Warnings are also coming from the world’s main institutions of economic power. On November 6, a few hours after Trump’s return to the White House was confirmed, the European Central Bank (ECB) warned of the “enormous” impact of his proposed tariffs. “I can assure you that the direct effects and the indirect effects and the deviations of commerce will be huge,” said ECB vice president Luis de Guindos, expressing a feeling shared in many European capitals.

Just days before the election, the International Monetary Fund (IMF) warned about the consequences of a new contraction in international trade. Perhaps aware of this scenario, the future Secretary of the Treasury, Scott Bessent — the most moderate voice in the next U.S. administration — has already hinted that the implementation of tariffs must be “gradual” if shocks in the market are to be avoided.

This new surge in protectionism and mercantilism in the United States comes, paradoxically, on the 30th anniversary of the General Agreement on Tariffs and Trade (GATT), which definitively established free trade as the great global economic paradigm. Much has changed since then: the failure to fulfill the promise of trade without barriers — it generated prosperity, and not just a little either, but it was distributed poorly — has been the perfect breeding ground for the triumph of those who defend barriers between countries.

“Things may be different if tariffs are universal and at levels never seen before, but the recent history of tariffs in 2018 and 2019 — which marked the most significant return to protectionism in the U.S. since the 1930s — is the closest reference,” says Pablo Fajgelbaum, a professor of economics at the University of California, Los Angeles (UCLA) specializing in international trade.
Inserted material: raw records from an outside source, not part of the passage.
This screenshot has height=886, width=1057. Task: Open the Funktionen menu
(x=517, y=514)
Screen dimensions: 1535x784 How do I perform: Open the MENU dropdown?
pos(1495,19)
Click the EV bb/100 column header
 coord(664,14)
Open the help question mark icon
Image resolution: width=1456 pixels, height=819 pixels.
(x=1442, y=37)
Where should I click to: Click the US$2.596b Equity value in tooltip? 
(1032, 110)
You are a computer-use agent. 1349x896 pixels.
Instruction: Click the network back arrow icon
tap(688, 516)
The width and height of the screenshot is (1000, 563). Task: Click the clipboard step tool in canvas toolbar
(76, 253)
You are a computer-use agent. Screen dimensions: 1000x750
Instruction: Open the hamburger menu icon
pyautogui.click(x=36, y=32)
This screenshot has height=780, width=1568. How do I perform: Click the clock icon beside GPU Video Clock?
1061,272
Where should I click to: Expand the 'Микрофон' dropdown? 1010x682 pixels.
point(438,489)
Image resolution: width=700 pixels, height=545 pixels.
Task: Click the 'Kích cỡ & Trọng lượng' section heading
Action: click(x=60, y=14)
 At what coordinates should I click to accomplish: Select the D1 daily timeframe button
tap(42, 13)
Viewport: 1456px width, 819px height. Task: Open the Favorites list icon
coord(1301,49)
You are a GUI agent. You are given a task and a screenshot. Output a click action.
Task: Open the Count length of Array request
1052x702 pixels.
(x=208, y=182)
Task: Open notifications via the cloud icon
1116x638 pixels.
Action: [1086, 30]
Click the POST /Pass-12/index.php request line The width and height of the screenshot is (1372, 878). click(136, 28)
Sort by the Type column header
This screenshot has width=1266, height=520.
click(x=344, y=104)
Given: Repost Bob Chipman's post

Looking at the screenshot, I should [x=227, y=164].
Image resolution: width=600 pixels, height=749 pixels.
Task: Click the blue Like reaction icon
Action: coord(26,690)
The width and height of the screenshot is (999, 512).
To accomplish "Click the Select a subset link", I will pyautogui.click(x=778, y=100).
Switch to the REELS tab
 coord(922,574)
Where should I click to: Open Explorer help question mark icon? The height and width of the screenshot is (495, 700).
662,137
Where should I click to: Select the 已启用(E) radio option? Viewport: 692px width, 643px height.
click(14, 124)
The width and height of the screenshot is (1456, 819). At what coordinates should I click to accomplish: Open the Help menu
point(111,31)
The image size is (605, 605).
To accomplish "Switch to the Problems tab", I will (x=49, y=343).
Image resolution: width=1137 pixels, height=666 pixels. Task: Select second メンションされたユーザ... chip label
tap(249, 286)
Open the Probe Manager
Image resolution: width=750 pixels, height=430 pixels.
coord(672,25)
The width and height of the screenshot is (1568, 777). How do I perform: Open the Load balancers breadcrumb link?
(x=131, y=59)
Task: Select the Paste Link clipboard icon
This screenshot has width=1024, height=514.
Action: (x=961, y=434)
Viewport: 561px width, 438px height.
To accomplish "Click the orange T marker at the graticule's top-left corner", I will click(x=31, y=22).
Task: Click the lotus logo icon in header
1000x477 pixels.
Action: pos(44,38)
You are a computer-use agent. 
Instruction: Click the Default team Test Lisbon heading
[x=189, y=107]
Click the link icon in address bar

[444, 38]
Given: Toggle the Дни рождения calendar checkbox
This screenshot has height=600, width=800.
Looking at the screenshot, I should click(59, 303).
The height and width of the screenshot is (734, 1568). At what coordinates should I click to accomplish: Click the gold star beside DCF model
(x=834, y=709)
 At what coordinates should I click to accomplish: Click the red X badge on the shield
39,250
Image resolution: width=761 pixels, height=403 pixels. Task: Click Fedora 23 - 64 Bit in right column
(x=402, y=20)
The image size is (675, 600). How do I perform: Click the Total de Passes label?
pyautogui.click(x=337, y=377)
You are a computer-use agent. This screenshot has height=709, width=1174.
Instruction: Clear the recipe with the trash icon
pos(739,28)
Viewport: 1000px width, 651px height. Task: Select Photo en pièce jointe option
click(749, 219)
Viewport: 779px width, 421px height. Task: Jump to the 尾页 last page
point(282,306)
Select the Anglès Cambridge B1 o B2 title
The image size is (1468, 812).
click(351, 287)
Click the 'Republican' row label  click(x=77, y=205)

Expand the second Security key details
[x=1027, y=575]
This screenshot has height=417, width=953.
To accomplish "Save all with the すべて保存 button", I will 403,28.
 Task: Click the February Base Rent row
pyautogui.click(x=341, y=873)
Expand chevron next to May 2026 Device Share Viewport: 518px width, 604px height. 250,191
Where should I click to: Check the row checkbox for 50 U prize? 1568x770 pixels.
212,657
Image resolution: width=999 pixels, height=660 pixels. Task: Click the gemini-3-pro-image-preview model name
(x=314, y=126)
That is, he says, the best guide to what may be to come. “There were strong responses from its main trading partners: China, the European Union, Canada and Mexico. And even though trade between the U.S. and China fell sharply in goods subject to tariffs, it increased in others,” he notes by email. Result: “Overall, it remained firm.”

Domestic key

A universal 20% tariff would have an 8% impact on the final price Americans pay for imported goods, according to calculations by Paul Donovan, chief economist at Swiss investment bank UBS. “Some impact may be absorbed by squeezing profits along supply chains [...] Tariffs may end up raising inflation with less impact on the politically important perception of inflation,” he wrote in a recent email to clients. Here Trump has largely won the battle of the narrative: in the collective imagination, the inflationary crisis will be unequivocally linked to the Biden era.

Beyond tariffs, the potential inflationary cocktail has several other ingredients that could increase its flammability. The biggest of them all is immigration, one of the main issues that drove Trump’s return to the White House. If he strictly applies his program, the decrease in migrant arrivals would substantially reduce the available human capital, raising wages and feeding what economists call “second-round” forces.

Trade protectionism will also have an impact on growth. A recent study by the Tax Foundation estimates that, even if it remains capped at 10%, a universal tariff would reduce the growth of the U.S. economy by 0.75% in the long term, and have an impact on the labor market equivalent to 600,000 full-time jobs. And that is without taking into account the more than likely retaliation from its trading partners: history shows that no one sits back when their exports are taxed. This time will be no exception.